La première pensée sera : un collectionneur, et celui qui collectionne ne l’utilise pas, mais le garde, exposé, avec l’attitude d’un accumulateur. Pouvons-nous nous donner cette déclaration et être calme? Je ne pense pas, non. Avec les armes, il n’y a pas de collectionneur qui ne soit fasciné par l’objet. Dus op mij heeft de accumulatie het tegenovergestelde effect: het vertelt me ​​​​dat er echt iets mis is, dat dat arsenaal echt alleen gerechtvaardigd is door de gedachte in een samenleving te leven waarin je om geen prooi te zijn in een roofdier moet changer. Toutes les photos prises par Galimberti montrent des gens souriants, entourés d’armes ; pourtant, les armes ne doivent pas vous faire rire, mais vous mettre mal à l’aise, transmettre un sentiment de danger et d’incertitude. Comment ces personnes peuvent-elles créer des chorégraphies avec leurs propres armes, se mettre au centre et sourire ?
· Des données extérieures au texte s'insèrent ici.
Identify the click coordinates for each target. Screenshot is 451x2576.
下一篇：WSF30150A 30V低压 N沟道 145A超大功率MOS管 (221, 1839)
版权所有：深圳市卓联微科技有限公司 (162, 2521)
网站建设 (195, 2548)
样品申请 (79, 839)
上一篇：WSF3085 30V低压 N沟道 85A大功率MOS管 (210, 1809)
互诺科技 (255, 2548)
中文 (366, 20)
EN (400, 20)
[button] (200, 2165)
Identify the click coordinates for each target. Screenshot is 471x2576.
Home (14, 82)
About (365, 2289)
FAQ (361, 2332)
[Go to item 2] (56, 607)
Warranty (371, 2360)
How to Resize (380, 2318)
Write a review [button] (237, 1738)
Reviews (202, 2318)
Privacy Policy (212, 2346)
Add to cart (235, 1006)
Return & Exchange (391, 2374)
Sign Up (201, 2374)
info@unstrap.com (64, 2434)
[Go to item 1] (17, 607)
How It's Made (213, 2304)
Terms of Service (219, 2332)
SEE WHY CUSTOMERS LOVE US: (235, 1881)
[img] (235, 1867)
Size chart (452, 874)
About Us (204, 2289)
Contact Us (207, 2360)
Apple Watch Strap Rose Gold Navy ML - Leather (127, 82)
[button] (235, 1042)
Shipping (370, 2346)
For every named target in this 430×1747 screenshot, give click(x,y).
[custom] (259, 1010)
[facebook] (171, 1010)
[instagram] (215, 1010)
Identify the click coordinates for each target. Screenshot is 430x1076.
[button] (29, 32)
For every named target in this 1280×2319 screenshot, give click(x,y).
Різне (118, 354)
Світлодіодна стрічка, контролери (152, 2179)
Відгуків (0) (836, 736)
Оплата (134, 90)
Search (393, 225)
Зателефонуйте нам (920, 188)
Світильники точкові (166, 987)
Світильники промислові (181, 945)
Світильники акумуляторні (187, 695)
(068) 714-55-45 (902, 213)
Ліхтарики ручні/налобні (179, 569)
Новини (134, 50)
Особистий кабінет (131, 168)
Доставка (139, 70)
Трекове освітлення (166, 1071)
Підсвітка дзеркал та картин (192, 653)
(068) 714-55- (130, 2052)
C’est incroyable qu’aucune autre fusillade de masse n’ait eu lieu avant les trois jours qui ont suivi le massacre d’Uvalde le 24 mai. impliquant de très jeunes citoyens américains, même mineurs. Au cours du week-end qui a suivi le massacre, 10 personnes sont mortes dans des fusillades de masse et 61 ont été blessées, et cette nouvelle a continué à faire la une des journaux locaux. Les lois du Texas sur les armes à feu sont parmi les plus laxistes de tous les États-Unis. Une loi pénale signée par le gouverneur républicain Greg Abbott est en vigueur depuis l’année dernière qui permet à tout Texan adulte d’avoir une arme à feu, même sans permis de port d’arme à feu. De cette façon, tout type de contrôle est perdu, n’importe qui peut posséder une arme quel que soit son état mental ou la raison pour laquelle il pense en avoir besoin. Le Texas est un baril de poudre, l’endroit le plus facile au monde pour acheter une arme à feu et tirer.

Et ainsi, chaque fois qu’il y a un massacre aux états-unis je ne peux pas m’empêcher de penser à l’origine du 2ème amendementaux raisons pour lesquelles les fondateurs la considéraient comme fondamentale. Bien sûr, il n’a pas été conçu pour que des civils s’entre-tuent: Une milice bien organisée nécessaire à la sécurité d’un État libre et donc au droit des citoyens de posséder et de porter des armes ne peut être violée. Le lien de causalité est clair : si l’État est armé, les citoyens sont armés. Le 2ème amendement est né pour que les citoyens puissent aussi et surtout se défendre contre d’éventuelles violences, abus, abus. Si l’État est armé, je suis armé. L’État ne peut pas être désarmé, c’est clair, mais il peut cesser d’être violent. Si l’État américain change, cela prendra du temps, mais les citoyens changeront aussi.